### [PROBLEM REQUIREMENTS]
Your copy starts at the line containing "Image resolution: width=990" and ends at the last line below. Copy exactly, without pictures.

### [Saved data entries]
※

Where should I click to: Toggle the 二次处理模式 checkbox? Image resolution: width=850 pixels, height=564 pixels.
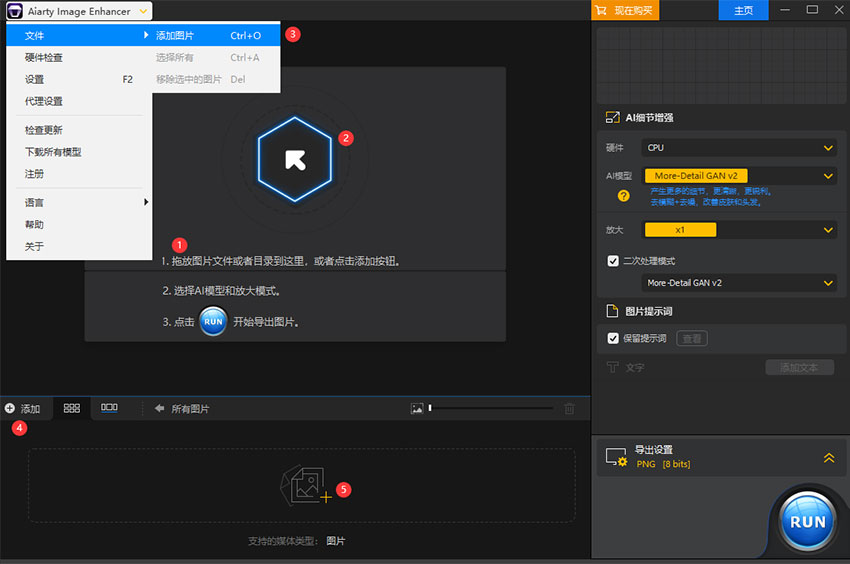click(614, 261)
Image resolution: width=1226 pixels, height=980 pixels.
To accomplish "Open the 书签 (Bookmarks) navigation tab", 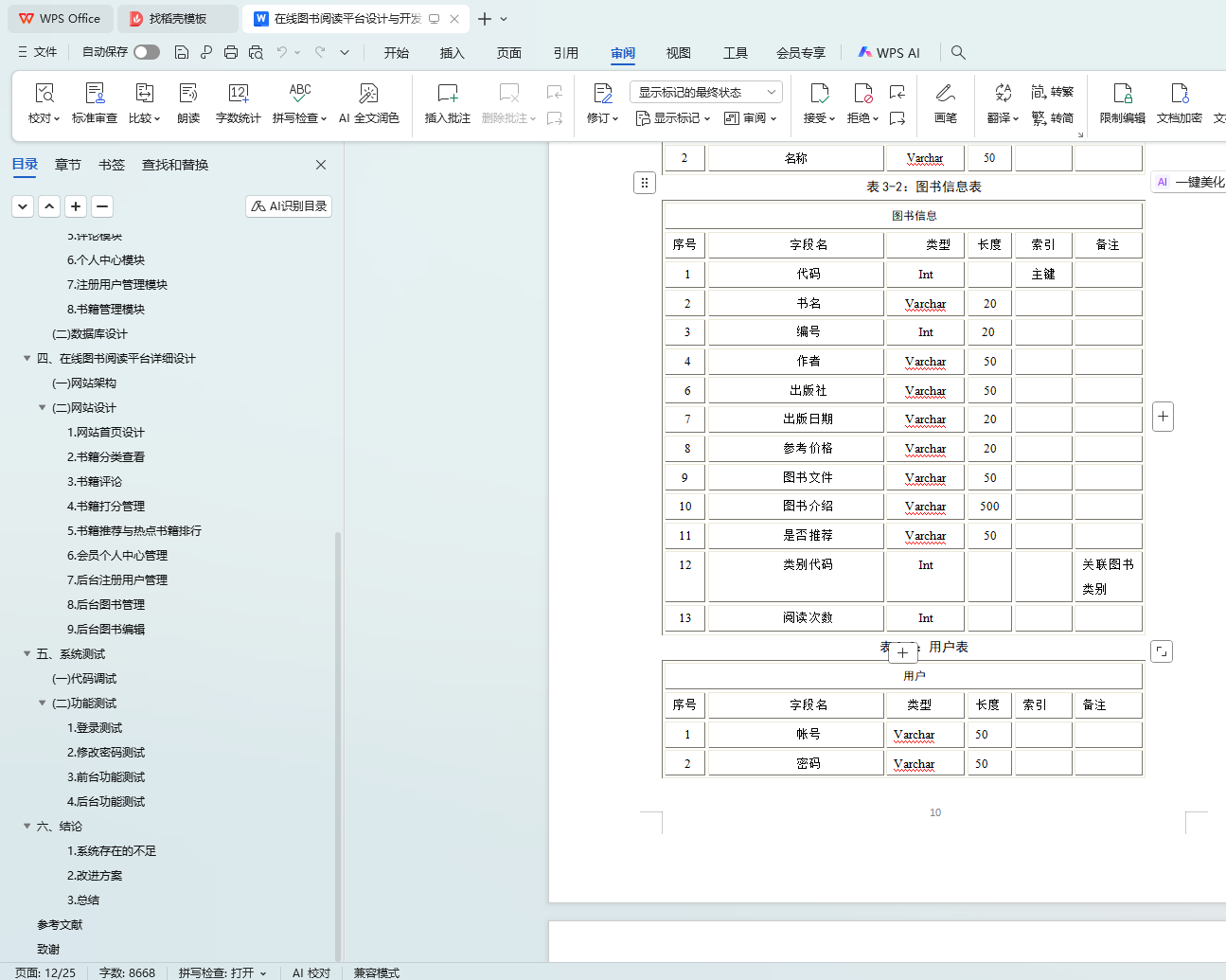I will click(112, 165).
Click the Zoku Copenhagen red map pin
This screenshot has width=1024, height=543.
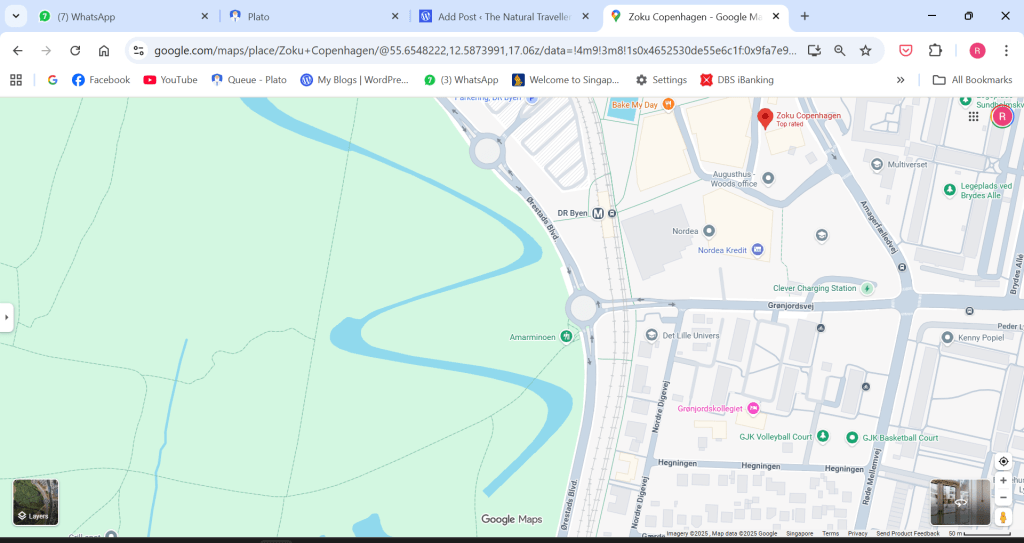[x=765, y=119]
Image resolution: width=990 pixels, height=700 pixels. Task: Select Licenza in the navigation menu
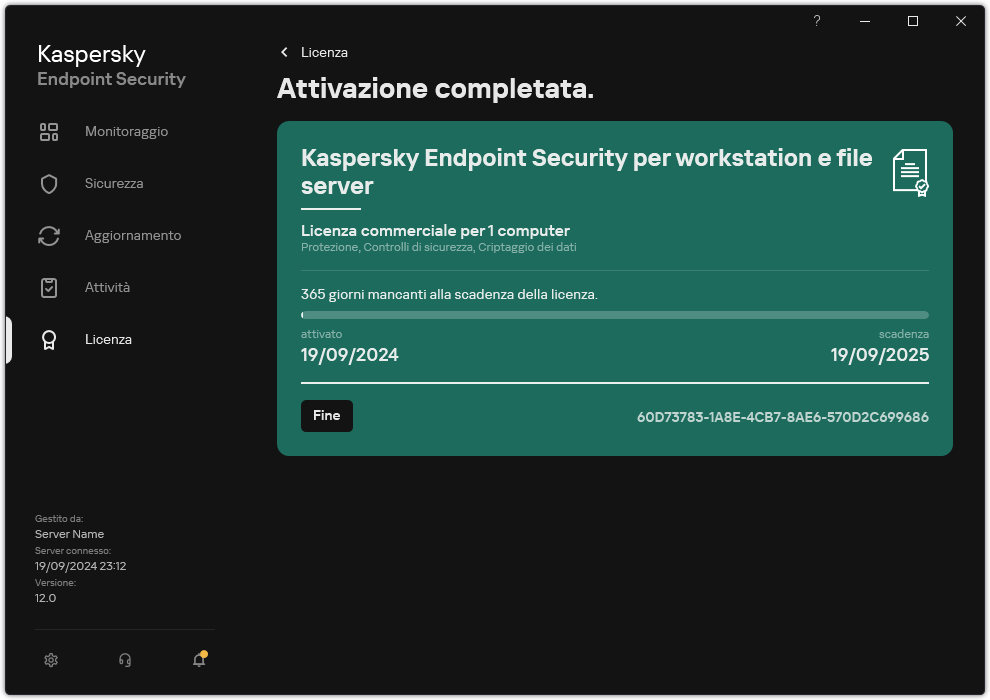click(108, 339)
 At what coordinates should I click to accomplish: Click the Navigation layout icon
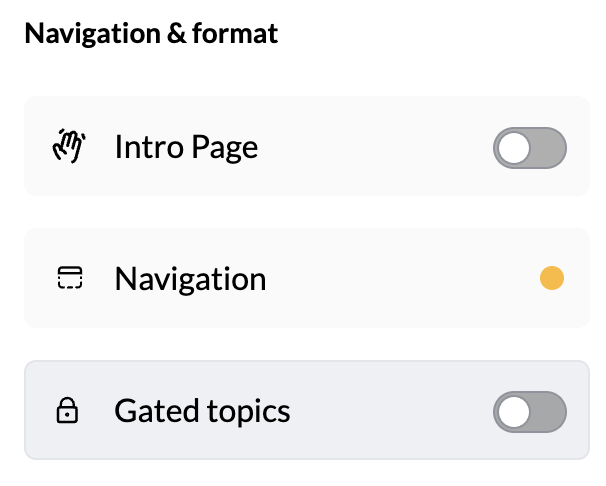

※

### [RESPONSE TO THE EXERCISE]
Image resolution: width=990 pixels, height=700 pixels. Task: Select Licenza in the navigation menu
click(108, 339)
 At what coordinates should I click to accomplish: Click the Navigation layout icon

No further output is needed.